## [The problem]
Only the number is wanted: how many lines below contain "computer"?

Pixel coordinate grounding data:
----
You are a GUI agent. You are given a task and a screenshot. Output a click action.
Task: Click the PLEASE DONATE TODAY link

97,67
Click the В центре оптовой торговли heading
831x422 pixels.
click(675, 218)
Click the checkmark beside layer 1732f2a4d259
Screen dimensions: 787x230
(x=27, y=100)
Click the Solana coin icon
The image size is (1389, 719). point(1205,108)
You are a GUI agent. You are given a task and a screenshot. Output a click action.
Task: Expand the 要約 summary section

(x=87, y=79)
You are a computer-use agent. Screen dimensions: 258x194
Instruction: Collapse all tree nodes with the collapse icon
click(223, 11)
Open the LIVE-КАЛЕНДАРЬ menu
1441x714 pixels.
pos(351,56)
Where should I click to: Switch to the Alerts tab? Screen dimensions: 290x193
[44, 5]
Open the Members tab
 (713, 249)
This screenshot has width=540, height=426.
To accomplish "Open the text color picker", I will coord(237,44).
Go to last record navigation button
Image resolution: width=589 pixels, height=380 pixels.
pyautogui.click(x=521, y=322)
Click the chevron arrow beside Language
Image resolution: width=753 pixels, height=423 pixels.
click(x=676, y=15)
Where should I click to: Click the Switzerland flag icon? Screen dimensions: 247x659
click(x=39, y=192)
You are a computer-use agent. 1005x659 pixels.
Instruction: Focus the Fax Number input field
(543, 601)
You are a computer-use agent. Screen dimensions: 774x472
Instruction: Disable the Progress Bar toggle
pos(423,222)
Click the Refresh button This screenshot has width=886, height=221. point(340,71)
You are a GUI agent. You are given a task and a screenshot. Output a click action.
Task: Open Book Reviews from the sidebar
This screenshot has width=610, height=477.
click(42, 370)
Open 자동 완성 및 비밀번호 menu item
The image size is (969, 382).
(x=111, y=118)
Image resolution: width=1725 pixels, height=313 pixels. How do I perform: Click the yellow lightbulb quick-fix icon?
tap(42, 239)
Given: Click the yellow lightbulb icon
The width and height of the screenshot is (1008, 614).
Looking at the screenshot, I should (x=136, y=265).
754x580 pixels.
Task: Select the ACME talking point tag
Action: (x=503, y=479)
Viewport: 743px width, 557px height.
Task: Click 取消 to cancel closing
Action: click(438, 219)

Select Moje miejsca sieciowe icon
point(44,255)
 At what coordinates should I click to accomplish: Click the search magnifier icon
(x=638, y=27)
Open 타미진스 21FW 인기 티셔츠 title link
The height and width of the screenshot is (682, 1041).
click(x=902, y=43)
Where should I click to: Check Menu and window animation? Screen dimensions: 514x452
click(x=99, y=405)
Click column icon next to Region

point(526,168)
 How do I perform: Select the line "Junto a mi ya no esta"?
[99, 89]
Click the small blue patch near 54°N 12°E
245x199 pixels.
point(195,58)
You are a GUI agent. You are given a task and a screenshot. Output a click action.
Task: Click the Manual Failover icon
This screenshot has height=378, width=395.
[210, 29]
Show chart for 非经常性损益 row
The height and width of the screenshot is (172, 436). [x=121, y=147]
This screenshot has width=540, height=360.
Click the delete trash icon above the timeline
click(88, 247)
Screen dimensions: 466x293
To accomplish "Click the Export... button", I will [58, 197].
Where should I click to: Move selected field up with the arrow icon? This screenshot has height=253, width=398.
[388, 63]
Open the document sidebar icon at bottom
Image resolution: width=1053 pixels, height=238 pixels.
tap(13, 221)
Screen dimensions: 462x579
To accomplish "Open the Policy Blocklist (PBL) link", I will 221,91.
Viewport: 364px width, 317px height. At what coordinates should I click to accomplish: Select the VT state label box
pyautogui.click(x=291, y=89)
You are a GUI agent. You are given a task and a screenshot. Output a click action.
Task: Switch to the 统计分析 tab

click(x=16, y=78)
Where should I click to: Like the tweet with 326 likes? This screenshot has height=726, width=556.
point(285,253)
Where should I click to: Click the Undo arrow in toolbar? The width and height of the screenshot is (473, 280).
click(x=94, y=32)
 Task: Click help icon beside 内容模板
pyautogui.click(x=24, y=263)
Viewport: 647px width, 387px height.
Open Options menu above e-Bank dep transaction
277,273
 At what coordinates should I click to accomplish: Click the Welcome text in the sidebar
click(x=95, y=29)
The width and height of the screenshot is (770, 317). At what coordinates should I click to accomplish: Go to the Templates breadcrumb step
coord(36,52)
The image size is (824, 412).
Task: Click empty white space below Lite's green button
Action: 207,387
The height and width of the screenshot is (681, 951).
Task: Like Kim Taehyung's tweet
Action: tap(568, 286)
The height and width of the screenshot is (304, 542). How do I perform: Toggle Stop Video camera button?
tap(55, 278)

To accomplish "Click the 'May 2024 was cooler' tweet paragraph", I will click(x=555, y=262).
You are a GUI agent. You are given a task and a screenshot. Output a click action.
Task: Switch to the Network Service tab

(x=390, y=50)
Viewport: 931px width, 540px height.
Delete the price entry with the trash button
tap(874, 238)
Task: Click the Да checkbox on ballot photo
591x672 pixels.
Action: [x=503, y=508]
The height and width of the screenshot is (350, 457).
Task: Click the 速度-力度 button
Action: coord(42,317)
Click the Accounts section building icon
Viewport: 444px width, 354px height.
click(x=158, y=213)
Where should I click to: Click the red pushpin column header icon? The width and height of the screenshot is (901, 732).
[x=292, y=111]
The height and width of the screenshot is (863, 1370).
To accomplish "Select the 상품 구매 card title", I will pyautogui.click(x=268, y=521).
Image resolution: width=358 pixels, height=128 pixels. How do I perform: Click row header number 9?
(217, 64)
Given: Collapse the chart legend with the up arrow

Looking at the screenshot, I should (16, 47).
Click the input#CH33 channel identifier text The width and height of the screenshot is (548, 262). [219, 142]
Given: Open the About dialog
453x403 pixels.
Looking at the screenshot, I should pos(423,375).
----
## [Task solution]
3